# Dog Training question



## WirehairI-12 (Feb 26, 2008)

A buddy and I went out to Harold Crane last night. We brought along his 10 month old chesepeak bay retriever (copper) who loves to retrieve but has never retrieved a duck. A few minutes after the decoys were set a single came in and my buddy shot it. His dog watched it fall and retrieved it fine, but when he returned he did not want to let it go. Infact, he was holding so tight his jaw was almost closed. I told my buddy to put his finger on coppers gumbs and push them up into his teeth. Although that worked, the bird was very mangled. When he retrieves dummies at home he never has this problem. I don't know if I was lucky with my dog, but he seems to dislike the taste or something and drops it at my feet as soon as he gets to me. So, not ever having this problem, I don't know how to correct it with my buddies dog copper. Any suggestions?


----------



## threshershark (Sep 7, 2007)

There was a thread on this just a little while ago.

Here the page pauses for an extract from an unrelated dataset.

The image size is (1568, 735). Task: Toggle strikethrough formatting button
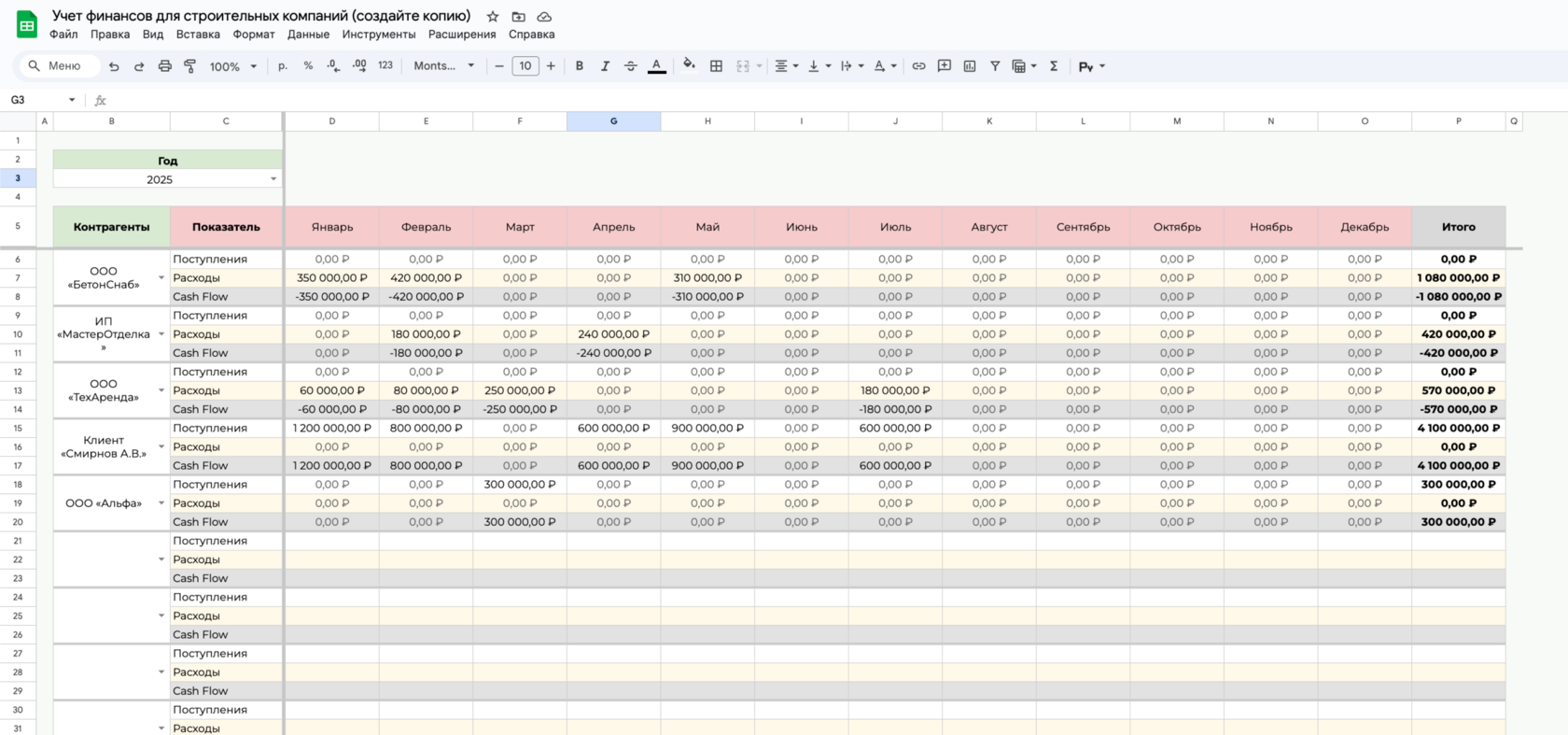(631, 66)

viewtopic.php?f=13&t=11436

It could have just been the excitement of the moment. If the behavior persists you should put the dog through a force fetch cycle, starting with wooden chucks and progressing to frozen birds. Then progress to freshly killed birds under controlled circumstances when you can immediately praise the correct behavior and discourage biting.


----------



## Travis R. Bullock (Jul 25, 2008)

You friend needs to get his chessie Force Fetched.


----------



## cootshooter2 (Sep 29, 2008)

I agree with the forced fetch.


----------